(REQUIRED ACTION): Go through the material below and report how many lines contain "computer". Give only the number.

(DATA PROVIDED):

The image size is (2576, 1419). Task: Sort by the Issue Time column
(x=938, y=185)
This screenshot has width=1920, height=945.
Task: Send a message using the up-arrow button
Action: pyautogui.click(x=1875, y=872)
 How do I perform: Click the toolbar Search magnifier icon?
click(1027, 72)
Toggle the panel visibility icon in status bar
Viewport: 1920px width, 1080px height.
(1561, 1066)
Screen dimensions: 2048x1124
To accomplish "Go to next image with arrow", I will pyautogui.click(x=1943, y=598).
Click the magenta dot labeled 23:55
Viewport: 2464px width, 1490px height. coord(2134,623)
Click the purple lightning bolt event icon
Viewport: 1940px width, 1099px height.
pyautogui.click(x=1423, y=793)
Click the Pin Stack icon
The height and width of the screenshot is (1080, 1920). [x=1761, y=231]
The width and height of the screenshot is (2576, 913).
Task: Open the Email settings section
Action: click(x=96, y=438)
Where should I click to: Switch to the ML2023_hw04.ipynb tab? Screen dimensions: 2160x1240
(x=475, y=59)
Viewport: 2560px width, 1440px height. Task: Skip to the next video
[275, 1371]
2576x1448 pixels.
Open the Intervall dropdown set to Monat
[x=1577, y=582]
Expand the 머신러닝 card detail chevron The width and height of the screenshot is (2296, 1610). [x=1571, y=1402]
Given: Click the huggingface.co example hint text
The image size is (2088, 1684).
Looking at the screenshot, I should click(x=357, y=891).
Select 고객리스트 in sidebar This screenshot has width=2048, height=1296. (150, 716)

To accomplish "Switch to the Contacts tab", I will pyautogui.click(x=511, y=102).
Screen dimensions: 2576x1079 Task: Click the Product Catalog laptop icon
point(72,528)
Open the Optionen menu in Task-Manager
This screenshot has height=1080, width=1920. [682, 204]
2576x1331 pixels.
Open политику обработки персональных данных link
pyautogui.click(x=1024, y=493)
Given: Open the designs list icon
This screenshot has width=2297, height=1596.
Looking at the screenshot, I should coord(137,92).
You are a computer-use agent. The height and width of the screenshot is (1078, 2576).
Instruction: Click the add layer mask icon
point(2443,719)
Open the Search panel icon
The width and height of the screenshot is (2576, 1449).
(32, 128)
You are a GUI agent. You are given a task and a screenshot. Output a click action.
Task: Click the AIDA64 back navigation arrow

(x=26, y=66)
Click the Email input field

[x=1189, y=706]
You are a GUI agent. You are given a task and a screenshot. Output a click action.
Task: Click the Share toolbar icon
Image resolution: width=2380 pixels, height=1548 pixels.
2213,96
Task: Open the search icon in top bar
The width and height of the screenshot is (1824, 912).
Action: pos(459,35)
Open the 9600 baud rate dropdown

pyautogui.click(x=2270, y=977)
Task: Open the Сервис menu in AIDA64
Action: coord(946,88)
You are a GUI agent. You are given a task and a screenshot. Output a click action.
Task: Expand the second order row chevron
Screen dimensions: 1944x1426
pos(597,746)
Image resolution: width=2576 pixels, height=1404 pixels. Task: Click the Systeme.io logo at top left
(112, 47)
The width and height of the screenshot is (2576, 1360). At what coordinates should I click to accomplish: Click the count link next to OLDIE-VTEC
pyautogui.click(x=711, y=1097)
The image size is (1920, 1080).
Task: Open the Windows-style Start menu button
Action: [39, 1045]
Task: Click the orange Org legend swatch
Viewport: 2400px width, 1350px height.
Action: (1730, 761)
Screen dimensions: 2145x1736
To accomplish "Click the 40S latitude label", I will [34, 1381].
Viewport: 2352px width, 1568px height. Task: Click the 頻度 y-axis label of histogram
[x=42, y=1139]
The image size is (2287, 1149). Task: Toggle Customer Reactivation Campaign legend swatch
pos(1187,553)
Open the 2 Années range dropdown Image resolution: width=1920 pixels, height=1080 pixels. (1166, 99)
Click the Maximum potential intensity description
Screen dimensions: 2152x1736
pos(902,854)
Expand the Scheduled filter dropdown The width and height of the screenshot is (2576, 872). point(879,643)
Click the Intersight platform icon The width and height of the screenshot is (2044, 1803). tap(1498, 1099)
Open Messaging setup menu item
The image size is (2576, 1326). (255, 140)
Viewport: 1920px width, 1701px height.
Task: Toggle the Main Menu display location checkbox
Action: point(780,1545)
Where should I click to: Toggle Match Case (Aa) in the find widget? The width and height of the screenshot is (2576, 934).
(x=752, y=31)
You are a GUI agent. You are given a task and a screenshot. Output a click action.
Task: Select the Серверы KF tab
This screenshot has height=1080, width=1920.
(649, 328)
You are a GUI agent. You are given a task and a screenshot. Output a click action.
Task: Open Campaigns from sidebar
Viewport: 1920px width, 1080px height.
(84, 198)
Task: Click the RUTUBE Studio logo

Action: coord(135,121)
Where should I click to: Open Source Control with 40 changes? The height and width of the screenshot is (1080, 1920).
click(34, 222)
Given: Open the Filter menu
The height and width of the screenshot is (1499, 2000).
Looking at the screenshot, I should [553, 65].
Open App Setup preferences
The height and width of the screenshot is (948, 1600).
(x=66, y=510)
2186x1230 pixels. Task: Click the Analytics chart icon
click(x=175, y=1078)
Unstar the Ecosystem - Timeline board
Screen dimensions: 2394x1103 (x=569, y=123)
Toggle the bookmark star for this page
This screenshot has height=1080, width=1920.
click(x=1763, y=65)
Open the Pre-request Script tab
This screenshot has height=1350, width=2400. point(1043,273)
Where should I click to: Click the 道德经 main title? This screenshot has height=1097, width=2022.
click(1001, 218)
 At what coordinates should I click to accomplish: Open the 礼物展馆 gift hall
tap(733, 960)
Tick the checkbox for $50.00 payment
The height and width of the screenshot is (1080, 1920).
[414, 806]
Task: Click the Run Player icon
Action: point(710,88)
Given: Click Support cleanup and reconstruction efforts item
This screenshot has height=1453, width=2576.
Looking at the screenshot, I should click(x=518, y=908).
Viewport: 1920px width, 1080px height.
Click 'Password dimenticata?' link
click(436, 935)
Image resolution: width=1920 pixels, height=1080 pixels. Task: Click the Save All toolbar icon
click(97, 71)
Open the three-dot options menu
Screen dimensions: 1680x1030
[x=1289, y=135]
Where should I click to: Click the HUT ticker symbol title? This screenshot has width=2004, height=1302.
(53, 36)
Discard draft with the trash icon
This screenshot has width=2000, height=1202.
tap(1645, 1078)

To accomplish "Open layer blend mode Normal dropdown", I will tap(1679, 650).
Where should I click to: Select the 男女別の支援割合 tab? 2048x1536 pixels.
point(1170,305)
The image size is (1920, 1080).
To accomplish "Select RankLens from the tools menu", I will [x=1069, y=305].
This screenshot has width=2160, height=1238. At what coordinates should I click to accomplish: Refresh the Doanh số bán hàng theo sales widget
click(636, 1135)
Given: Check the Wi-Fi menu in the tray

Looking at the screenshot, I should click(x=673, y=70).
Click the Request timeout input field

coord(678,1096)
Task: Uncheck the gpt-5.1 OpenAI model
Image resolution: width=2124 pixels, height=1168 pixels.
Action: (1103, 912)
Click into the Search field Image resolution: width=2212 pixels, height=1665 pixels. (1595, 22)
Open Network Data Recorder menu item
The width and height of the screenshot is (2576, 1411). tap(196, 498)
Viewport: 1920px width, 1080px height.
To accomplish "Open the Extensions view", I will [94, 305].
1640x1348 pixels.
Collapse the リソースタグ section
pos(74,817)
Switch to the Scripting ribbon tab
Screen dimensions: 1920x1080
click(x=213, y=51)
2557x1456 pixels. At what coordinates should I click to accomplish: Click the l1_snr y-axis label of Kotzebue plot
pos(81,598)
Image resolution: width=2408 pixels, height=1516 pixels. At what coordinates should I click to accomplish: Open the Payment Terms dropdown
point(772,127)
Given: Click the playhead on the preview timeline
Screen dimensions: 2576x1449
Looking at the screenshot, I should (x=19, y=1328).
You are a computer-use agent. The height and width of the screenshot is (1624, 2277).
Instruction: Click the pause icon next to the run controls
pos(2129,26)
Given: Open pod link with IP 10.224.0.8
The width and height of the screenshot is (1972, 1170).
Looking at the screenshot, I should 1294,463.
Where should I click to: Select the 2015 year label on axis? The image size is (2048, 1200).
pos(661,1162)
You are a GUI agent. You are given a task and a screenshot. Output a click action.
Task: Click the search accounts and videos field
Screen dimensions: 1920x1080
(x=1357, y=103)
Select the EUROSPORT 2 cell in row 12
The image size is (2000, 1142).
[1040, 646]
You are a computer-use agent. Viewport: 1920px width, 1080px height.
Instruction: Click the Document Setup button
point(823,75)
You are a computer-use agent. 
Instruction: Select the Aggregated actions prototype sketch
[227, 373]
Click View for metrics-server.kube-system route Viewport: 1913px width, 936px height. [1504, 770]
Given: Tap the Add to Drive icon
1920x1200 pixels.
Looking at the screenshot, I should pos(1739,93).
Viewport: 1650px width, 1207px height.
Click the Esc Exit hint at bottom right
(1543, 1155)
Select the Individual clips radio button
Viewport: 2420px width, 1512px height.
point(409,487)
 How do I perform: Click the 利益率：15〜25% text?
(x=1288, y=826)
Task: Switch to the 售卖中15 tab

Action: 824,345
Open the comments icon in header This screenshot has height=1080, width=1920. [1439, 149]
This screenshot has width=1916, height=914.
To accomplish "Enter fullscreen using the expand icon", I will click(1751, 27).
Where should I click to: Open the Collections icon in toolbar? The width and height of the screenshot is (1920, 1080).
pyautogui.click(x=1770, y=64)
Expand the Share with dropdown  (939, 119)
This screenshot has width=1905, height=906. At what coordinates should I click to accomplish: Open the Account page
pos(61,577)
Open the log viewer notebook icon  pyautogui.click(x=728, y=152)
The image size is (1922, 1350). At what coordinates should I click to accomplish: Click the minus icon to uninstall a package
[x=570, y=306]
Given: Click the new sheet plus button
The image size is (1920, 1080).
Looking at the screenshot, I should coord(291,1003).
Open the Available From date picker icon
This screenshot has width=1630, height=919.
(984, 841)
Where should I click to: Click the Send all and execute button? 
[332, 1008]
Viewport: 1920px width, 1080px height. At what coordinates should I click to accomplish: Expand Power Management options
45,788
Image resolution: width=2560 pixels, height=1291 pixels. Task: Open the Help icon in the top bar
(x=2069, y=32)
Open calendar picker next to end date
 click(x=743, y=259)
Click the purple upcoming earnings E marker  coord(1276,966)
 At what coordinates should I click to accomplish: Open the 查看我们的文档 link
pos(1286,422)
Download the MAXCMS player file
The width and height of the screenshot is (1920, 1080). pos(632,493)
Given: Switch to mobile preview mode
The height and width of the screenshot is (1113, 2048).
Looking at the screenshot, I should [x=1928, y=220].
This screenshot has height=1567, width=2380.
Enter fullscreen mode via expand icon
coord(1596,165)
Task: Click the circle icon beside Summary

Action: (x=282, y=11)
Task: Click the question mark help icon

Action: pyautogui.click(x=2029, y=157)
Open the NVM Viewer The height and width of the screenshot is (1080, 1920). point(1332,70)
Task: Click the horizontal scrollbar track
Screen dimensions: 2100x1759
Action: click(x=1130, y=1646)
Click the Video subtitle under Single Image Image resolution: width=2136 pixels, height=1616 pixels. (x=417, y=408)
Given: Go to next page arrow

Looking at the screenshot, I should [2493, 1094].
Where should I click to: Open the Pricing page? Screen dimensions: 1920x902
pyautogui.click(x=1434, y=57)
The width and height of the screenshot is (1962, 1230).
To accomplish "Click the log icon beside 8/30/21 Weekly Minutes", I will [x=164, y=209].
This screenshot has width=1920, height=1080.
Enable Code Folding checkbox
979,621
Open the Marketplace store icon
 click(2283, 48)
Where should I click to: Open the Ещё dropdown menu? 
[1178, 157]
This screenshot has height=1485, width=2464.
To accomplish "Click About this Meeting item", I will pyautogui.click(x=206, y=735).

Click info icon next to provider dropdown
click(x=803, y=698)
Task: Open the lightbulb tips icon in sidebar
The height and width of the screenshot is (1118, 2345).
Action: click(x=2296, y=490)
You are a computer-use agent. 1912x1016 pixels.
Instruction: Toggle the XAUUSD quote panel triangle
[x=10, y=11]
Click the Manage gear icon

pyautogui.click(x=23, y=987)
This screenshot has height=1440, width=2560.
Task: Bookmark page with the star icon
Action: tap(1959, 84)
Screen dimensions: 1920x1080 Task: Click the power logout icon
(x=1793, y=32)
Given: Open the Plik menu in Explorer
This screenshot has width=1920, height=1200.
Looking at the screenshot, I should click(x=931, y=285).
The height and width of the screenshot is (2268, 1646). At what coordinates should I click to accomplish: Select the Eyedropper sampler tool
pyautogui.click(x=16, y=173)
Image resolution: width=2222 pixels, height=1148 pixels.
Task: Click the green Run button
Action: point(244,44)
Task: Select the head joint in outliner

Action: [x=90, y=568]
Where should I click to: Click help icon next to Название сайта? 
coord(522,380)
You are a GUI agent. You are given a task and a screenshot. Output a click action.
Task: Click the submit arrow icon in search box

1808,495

(REPLY TO THE EXERCISE): 5